RENEE MONTAGNE, HOST:

From time to time, our Planet Money Podcast profiles people with unusual jobs. David Kestenbaum has this story about a man who realized he was the only person in the world with his job. It was a job selling something almost no one wanted.

DAVID KESTENBAUM, BYLINE: In the 1990s, Tim Worstall found himself in Moscow. It was just after the fall of the Soviet Union, a time when things that had been hidden were now out in the open.

TIM WORSTALL: Just, you know, one of the flood of people who went over there just to see if there was any way to make money out of the entire collapse of a civilization.

KESTENBAUM: Maybe video games, he thought. Tetris had been written by a Russian programmer. But then he came across something much more elemental.

WORSTALL: I just bumped into somebody at a party.

KESTENBAUM: The guy said this. I'm having trouble selling my scandium. What's scandium, Tim asked. They drank some vodka, and the guy explained. Scandium was a metal with remarkable properties, one of the so-called rare earths. You can find it on the periodic table, the little box with an SC on it and the number 21.

###

Objective A
Identify each line in the rows below that contains the word "Choose", and copy those lines.

###

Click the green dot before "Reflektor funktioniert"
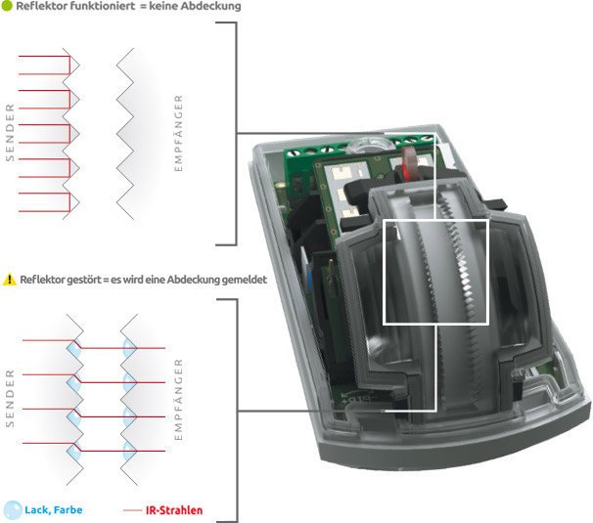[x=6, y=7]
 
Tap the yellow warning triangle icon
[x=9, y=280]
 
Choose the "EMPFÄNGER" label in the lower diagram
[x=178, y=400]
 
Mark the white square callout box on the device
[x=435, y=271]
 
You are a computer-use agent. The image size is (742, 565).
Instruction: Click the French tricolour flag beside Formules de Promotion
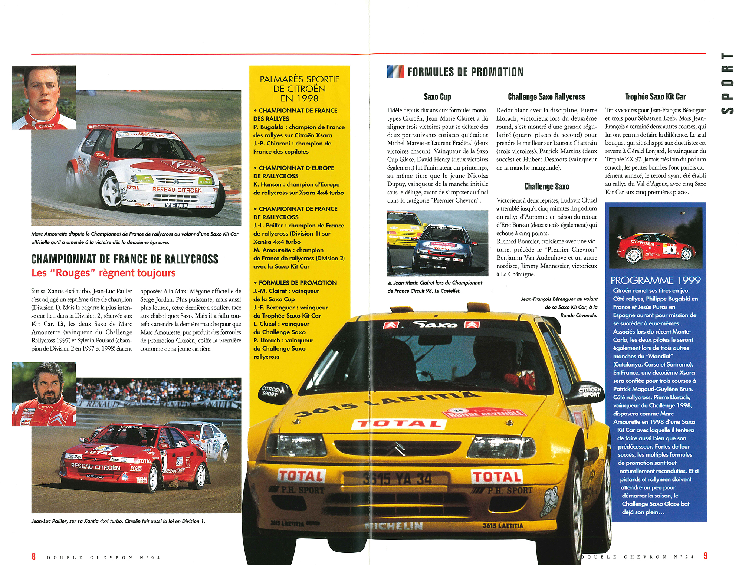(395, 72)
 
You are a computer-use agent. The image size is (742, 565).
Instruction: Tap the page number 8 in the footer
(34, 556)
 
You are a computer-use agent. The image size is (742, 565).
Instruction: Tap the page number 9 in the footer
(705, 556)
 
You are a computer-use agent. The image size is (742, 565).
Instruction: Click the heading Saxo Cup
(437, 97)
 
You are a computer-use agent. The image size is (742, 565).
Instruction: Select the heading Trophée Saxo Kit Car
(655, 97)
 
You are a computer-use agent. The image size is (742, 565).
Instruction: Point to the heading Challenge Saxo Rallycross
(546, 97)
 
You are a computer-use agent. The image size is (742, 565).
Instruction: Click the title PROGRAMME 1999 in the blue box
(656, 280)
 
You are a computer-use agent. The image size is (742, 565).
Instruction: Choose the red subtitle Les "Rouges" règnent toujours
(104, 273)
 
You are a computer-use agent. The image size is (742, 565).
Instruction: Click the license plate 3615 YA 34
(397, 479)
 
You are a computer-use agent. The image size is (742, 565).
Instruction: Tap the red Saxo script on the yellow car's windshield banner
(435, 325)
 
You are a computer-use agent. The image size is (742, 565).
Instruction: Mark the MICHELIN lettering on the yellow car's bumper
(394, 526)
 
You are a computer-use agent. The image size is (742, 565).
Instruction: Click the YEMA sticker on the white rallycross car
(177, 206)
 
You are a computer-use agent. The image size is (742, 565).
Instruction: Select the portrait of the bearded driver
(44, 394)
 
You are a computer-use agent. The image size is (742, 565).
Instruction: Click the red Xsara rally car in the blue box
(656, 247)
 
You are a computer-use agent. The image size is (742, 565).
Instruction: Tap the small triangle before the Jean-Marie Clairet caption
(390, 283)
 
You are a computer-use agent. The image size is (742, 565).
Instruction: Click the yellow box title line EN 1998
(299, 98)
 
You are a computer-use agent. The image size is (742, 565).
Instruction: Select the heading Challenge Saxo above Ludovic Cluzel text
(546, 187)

###

Objective B
In the scandium transcript, what number appears in scandium's box on the periodic table?

Complete answer A
Choose the "EMPFÄNGER" label in the lower diagram
Instruction: Choose the red subtitle Les "Rouges" règnent toujours

Complete answer B
21